> Job:
In the material below, rewrite the lines starting with the line containing "You are a GUI" and going on through the line containing "Given: Click the PEER Details label text", swapping "vertical" for "horizontal" and leaving everything else as it is. Leave out the pictures.

> Dataset excerpts:
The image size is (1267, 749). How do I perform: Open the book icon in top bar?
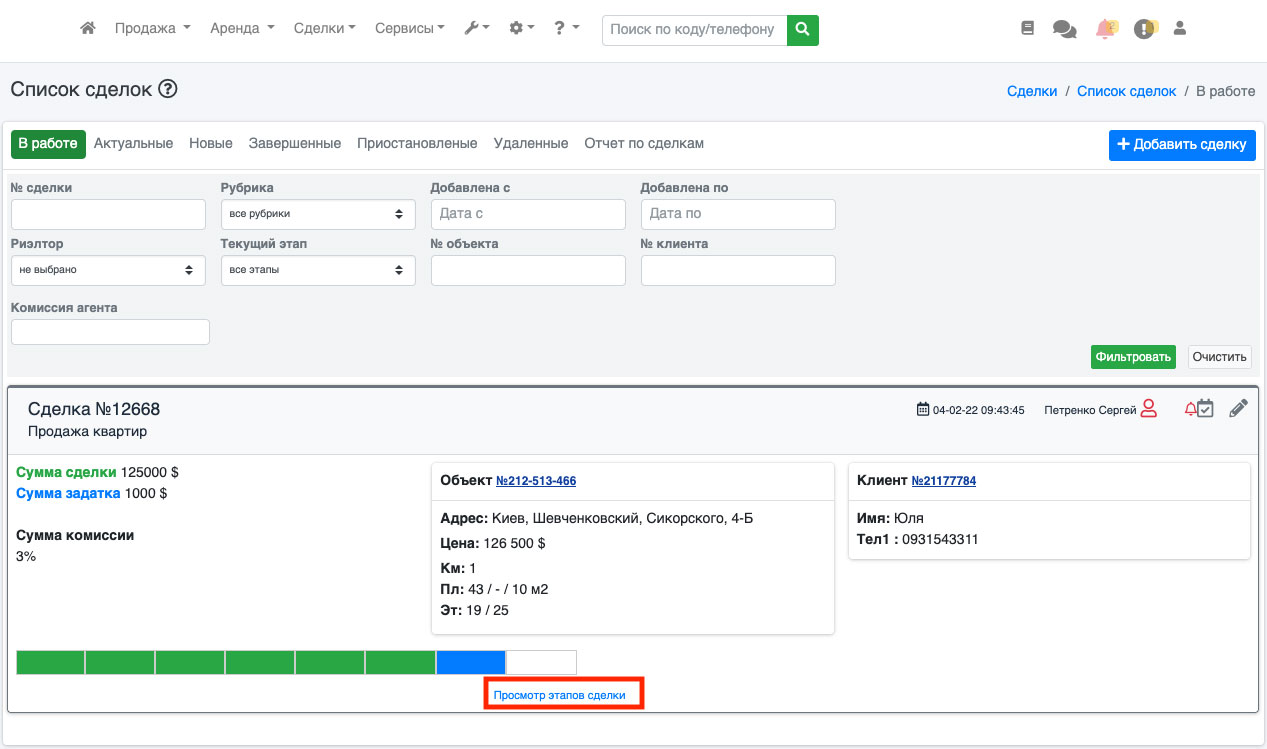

==

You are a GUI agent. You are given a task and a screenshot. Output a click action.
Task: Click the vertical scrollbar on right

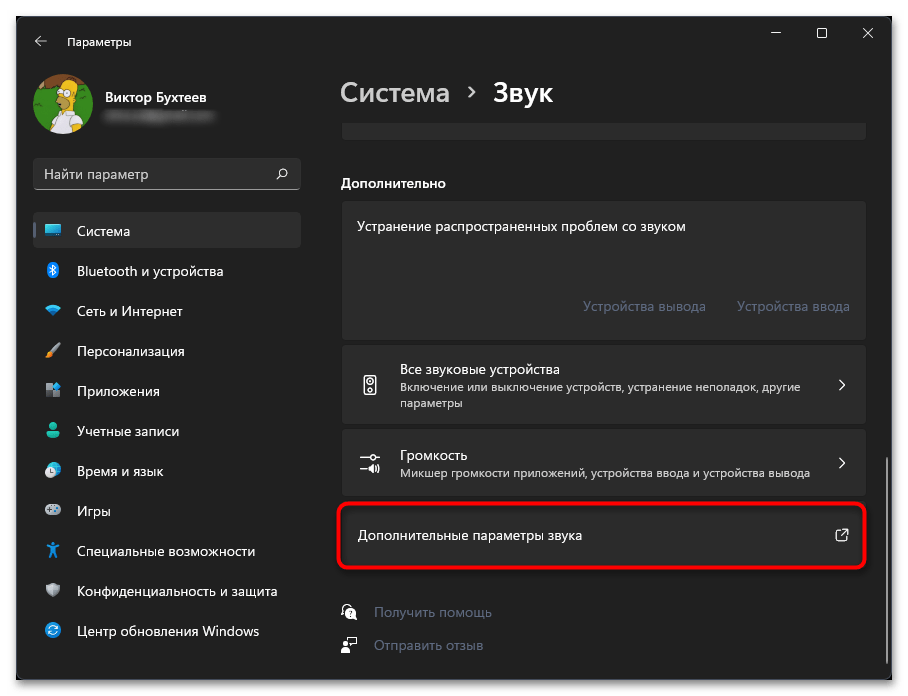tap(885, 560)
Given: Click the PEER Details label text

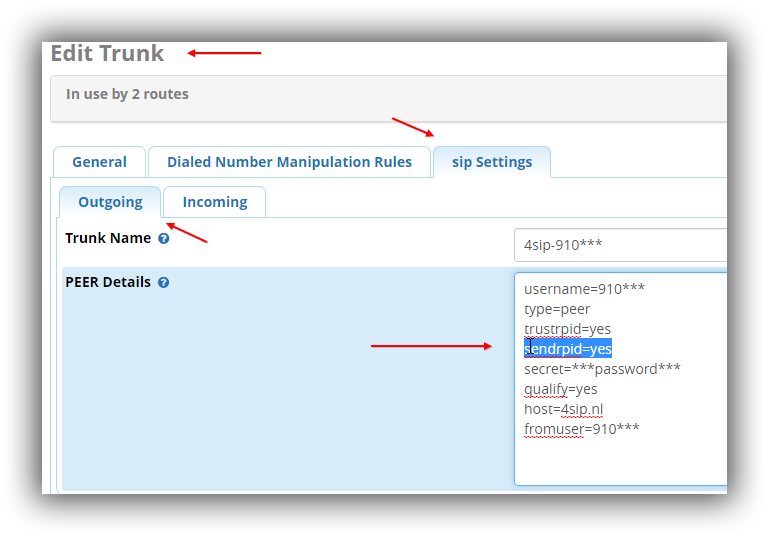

> The output:
You are a GUI agent. You are given a task and a screenshot. Output a click action.
Task: Click the horizontal scrollbar on right

tap(885, 560)
Given: Click the PEER Details label text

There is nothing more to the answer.